(Saved data entries)
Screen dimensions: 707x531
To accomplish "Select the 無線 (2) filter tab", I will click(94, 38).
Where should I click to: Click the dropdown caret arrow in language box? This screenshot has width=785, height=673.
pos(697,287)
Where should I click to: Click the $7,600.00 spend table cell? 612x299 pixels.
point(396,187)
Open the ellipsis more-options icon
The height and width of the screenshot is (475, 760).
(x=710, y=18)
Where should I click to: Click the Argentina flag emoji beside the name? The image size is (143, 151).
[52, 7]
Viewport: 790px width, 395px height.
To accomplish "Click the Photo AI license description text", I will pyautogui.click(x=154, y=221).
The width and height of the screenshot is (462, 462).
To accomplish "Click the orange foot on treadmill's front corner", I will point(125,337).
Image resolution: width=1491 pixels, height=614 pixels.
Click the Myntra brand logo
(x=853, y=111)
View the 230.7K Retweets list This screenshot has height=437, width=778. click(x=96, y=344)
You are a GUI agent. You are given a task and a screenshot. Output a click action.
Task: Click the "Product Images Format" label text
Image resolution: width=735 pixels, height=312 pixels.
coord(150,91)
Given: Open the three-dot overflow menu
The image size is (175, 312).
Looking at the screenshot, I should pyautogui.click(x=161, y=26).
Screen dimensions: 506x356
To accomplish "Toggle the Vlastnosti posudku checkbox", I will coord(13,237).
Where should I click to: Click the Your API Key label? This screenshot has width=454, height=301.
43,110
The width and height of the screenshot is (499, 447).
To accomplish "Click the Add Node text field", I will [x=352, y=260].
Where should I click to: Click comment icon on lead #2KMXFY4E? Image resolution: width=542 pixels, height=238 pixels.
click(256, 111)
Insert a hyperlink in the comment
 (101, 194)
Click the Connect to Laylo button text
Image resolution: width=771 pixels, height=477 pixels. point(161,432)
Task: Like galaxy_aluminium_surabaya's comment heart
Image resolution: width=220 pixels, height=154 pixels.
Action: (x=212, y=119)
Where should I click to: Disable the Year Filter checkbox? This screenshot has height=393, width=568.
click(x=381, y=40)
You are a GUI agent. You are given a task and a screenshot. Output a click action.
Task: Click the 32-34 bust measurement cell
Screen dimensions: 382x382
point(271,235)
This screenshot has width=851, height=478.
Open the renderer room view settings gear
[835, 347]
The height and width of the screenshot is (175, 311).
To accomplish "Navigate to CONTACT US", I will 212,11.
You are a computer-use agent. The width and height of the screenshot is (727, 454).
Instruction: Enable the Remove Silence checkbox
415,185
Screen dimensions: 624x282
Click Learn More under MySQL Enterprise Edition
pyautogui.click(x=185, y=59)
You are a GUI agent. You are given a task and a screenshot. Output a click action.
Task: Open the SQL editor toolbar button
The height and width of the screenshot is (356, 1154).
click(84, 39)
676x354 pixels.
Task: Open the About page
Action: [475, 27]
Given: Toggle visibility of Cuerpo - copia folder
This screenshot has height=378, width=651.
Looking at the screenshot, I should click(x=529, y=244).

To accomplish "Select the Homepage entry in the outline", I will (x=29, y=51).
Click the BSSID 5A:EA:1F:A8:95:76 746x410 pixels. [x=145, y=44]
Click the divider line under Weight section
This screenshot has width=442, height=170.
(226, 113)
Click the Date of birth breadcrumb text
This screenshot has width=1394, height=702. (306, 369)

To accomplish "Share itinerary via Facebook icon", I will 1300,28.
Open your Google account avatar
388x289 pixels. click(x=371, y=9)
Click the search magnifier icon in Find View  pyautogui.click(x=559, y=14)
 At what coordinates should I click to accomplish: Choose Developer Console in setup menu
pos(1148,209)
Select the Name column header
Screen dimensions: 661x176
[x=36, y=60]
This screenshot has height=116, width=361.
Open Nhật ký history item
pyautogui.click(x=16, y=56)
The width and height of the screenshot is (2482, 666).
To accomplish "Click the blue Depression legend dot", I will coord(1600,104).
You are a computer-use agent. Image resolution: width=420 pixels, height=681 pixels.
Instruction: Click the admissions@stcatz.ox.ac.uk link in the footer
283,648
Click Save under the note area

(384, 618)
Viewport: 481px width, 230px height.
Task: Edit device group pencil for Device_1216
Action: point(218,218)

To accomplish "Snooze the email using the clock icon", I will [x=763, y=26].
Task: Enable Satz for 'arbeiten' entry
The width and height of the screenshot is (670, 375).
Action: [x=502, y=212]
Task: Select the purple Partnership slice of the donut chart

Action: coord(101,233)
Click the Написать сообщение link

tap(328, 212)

THE TASK: Copy out the lines above word for word, stopping after the line containing "The width and height of the screenshot is (499, 447).".

PROBLEM SOLUTION:
Screen dimensions: 707x531
To accomplish "Select the 無線 (2) filter tab", I will click(94, 38).
Where should I click to: Click the dropdown caret arrow in language box? This screenshot has width=785, height=673.
pos(697,287)
Where should I click to: Click the $7,600.00 spend table cell? 612x299 pixels.
point(396,187)
Open the ellipsis more-options icon
The height and width of the screenshot is (475, 760).
(x=710, y=18)
Where should I click to: Click the Argentina flag emoji beside the name? The image size is (143, 151).
[52, 7]
Viewport: 790px width, 395px height.
To accomplish "Click the Photo AI license description text", I will pyautogui.click(x=154, y=221).
The width and height of the screenshot is (462, 462).
To accomplish "Click the orange foot on treadmill's front corner", I will point(125,337).
Image resolution: width=1491 pixels, height=614 pixels.
Click the Myntra brand logo
(x=853, y=111)
View the 230.7K Retweets list This screenshot has height=437, width=778. click(x=96, y=344)
You are a GUI agent. You are given a task and a screenshot. Output a click action.
Task: Click the "Product Images Format" label text
Image resolution: width=735 pixels, height=312 pixels.
coord(150,91)
Given: Open the three-dot overflow menu
The image size is (175, 312).
Looking at the screenshot, I should pyautogui.click(x=161, y=26).
Screen dimensions: 506x356
To accomplish "Toggle the Vlastnosti posudku checkbox", I will coord(13,237).
Where should I click to: Click the Your API Key label? This screenshot has width=454, height=301.
43,110
The width and height of the screenshot is (499, 447).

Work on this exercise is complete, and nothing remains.